Within the lines below, the span from the line with "This screenshot has width=1280, height=800." to the line with "the CLOSE button", both ends included, is to be reproduced exactly, with pictures omitted.

[[ SUPPLIED MATERIAL open ]]

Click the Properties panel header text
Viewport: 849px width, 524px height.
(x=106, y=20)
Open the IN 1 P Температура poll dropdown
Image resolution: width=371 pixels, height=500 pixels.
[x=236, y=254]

[[ SUPPLIED MATERIAL closed ]]
[[ SUPPLIED MATERIAL open ]]

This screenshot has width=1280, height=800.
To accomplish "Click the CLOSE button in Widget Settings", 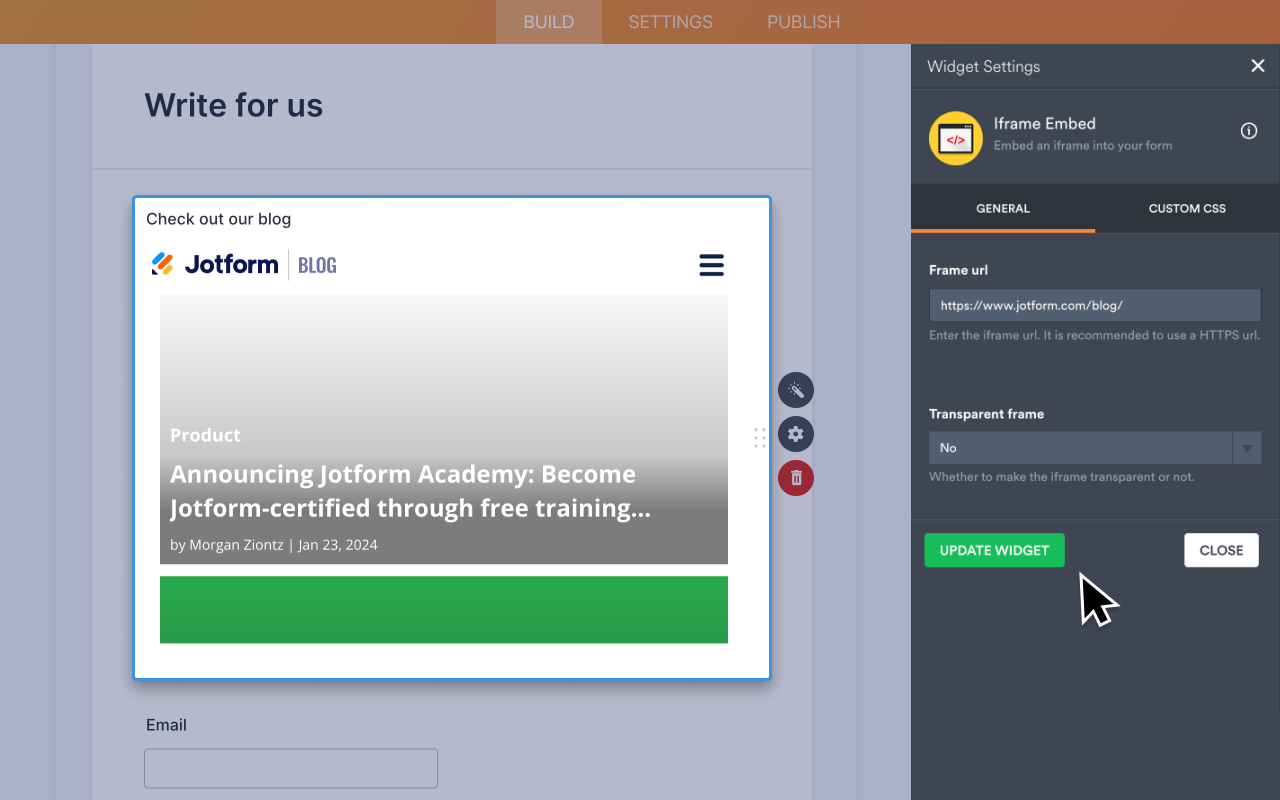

[[ SUPPLIED MATERIAL closed ]]

▶ _RESPONSE TO THIS TASK_
This screenshot has width=1280, height=800.
To accomplish "Click the CLOSE button in Widget Settings", 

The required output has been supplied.